A new Commerce Department policy announced last week bans the use of noise infusion, a statistical technique that allows agencies like the Census Bureau to publish detailed data about individuals and businesses while protecting their privacy. The likely result, according to Nathan Goldschlag, Research Director at the Economic Innovation Group and former Census Bureau principal economist, won't be more precise data — it'll be less data overall, weakening the public's ability to understand local economies and make informed decisions about jobs, business investments, and policy.
Noise infusion works by slightly altering granular data so that individual identities remain hidden while keeping statistics useful. The County Business Patterns, for example, uses multiplicative noise infusion — multiplying each business's employment by a random number to increase or decrease it slightly. In a county with 20 breweries, this allows the Census Bureau to publish total brewery employment without revealing any single brewery's exact headcount. For statistics covering large numbers of people or businesses, the noise cancels out and the figures end up very close to actual values. For smaller counties with five or ten businesses in an industry, the difference may be larger, but Goldschlag argues it's still better than nothing. Without noise infusion, agencies might only release state-level data, which is far less useful to local policymakers, businesses deciding where to invest, or workers choosing which skills to acquire and where to move.
The report explains that federal statistical agencies are required by law to protect the privacy of survey respondents, meaning they must ensure no one can back out a specific individual or business from published statistics. Agencies have three main tools to manage this: coarse aggregations (releasing less detail), cell suppression (removing certain statistics entirely), and noise infusion (fuzzing the data). According to the report, noise infusion has been used for decades in datasets including the County Business Patterns, Business Dynamics Statistics, and Quarterly Workforce Indicators. The new Commerce policy states that "coarsening shall be the preferred category of disclosure avoidance methods" and permits suppression only as a last resort, effectively forcing agencies toward releasing less granular data or no data at all for certain statistics.
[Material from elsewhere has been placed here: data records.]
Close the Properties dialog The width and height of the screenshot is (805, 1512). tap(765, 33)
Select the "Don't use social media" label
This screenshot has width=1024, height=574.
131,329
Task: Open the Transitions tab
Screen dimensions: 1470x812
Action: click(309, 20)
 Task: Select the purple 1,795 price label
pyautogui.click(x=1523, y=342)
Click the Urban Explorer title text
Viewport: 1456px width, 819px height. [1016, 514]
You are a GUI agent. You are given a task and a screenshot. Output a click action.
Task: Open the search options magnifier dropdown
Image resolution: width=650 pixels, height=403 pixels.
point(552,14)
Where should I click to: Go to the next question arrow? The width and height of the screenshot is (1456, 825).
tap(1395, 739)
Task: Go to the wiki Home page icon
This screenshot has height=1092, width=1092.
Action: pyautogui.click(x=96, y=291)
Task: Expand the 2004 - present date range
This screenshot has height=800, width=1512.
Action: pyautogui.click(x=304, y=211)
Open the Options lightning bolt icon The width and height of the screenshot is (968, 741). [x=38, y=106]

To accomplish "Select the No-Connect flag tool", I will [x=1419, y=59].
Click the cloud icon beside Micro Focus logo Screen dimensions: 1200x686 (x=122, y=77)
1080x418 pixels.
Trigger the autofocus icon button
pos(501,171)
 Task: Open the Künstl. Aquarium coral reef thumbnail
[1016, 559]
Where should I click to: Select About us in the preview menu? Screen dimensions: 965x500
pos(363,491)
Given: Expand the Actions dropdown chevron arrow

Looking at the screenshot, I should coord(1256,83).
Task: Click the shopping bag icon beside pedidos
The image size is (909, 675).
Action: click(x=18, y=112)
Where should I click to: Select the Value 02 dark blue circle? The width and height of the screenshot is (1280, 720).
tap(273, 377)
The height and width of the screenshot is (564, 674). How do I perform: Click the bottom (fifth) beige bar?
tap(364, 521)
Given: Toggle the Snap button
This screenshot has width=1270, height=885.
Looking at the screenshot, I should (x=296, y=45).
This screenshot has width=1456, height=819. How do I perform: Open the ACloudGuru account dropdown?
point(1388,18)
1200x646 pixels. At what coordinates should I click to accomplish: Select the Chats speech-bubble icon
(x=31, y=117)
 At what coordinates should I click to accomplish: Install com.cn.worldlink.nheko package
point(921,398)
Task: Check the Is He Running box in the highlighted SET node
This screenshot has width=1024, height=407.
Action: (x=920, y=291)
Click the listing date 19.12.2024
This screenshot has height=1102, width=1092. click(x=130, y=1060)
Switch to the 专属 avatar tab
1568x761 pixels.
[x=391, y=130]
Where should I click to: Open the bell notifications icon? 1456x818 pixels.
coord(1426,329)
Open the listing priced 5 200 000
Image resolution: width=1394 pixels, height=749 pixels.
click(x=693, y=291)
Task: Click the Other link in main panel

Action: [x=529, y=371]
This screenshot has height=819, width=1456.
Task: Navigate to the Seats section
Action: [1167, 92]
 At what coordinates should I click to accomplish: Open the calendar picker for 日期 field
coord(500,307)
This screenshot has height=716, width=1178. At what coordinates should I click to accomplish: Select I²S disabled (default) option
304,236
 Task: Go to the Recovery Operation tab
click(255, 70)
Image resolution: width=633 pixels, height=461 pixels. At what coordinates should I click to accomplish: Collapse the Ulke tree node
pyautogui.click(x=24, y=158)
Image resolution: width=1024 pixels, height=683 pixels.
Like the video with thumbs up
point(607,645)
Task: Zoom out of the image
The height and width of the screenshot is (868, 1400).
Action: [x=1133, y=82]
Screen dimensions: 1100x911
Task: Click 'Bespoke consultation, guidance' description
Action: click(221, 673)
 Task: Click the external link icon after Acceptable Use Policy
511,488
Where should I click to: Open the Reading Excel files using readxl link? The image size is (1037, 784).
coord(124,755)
Goldschlag agrees with the goal of making data more precise but argues this policy achieves the opposite. Statistical agencies already tend toward limiting data release due to privacy concerns — the Census Bureau's 2022 proposal to restrict Current Population Survey data was walked back only after user pushback. Without noise infusion, agencies face a stark choice: either publish data for a county with just a handful of businesses (risking privacy violations) or roll that data up to the state level, eliminating the local detail that makes it valuable. The report cites a 2005 study noting that for Quarterly Workforce Indicators, which track employment, hires, separations, and earnings by industry, geography, age, sex, race, and education, "only the application of state-of-the-art protection methods allows the Census Bureau to publish these statistics." Workers rely on this granular information to decide where to move and which jobs to seek. Businesses use it to determine investments. Policymakers design policies around it.
The timing makes the policy particularly troubling, Goldschlag writes, because there's growing bipartisan agreement that the country needs significant investments in its statistical system to measure AI's economic impact. He spent nearly 17 years at the Census Bureau before becoming Research Director at the Economic Innovation Group in 2025, and he observed firsthand the agencies' tendency to err toward caution and suppress data rather than release it. If the administration wants to rebalance toward producing more and higher-quality data, he argues, the solution isn't banning a disclosure method — it's changing the laws governing privacy protections or promoting leadership focused on data volume and quality. Otherwise, the likely outcome is that Americans lose access to the local economic information they need to understand their communities and make smart decisions about their futures.